[RECORD EXCERPTS]
= = = =
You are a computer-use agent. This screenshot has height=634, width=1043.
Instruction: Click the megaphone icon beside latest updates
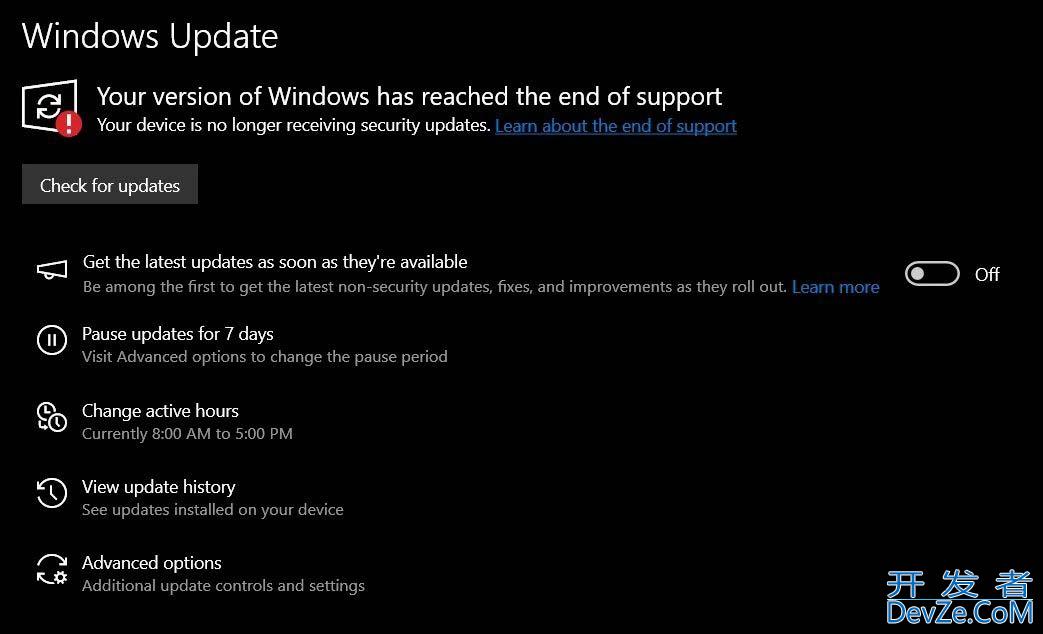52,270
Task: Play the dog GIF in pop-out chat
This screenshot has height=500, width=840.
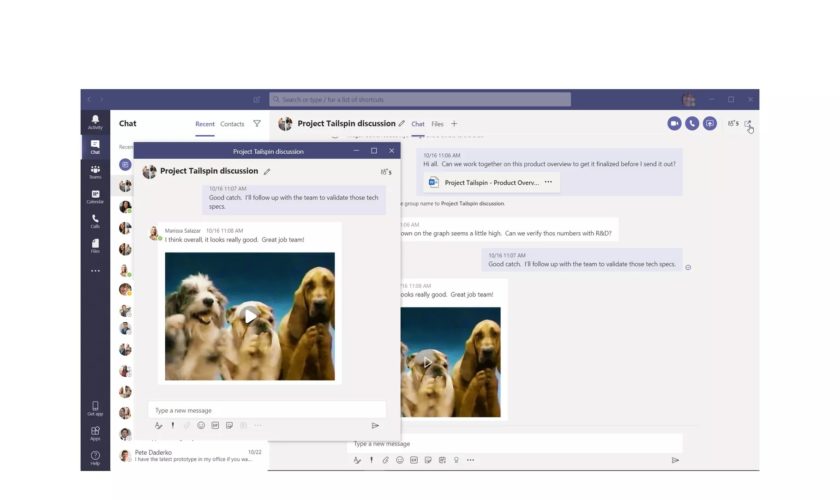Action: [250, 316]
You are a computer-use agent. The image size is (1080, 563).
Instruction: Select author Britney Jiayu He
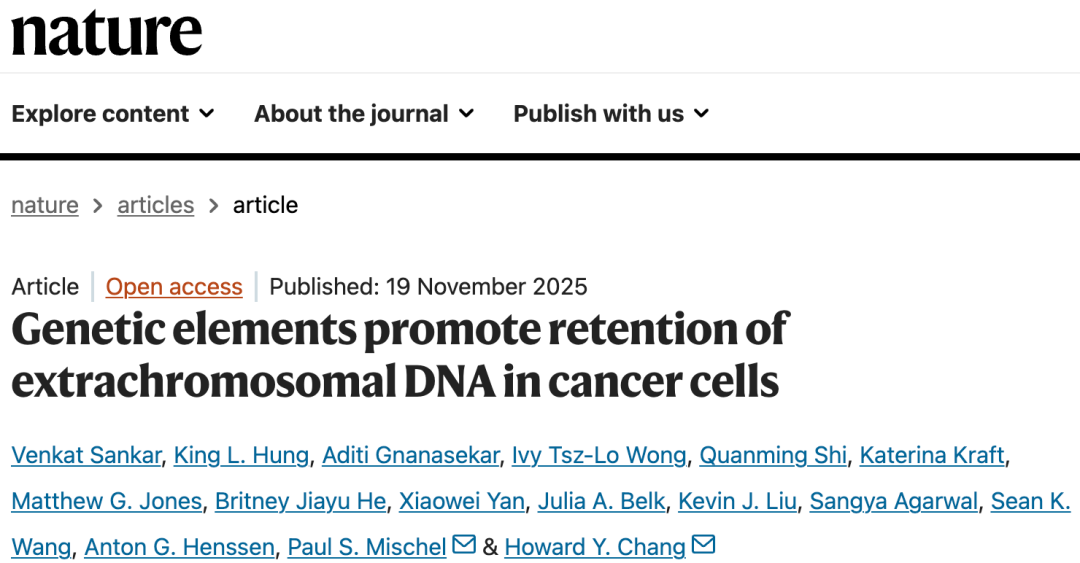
= = = =
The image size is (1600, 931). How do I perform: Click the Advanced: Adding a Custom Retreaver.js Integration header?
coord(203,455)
= = = =
[WHAT TO DO] Transcribe, word for word, the stretch of lines in the data above from the one with "You are a computer-use agent. This" through the one with "Instruction: Select author Britney Jiayu He"; omit all pictures.

[WRITTEN ANSWER]
You are a computer-use agent. This screenshot has height=634, width=1043.
Instruction: Click the megaphone icon beside latest updates
52,270
Task: Play the dog GIF in pop-out chat
This screenshot has height=500, width=840.
Action: [250, 316]
You are a computer-use agent. The image size is (1080, 563).
Instruction: Select author Britney Jiayu He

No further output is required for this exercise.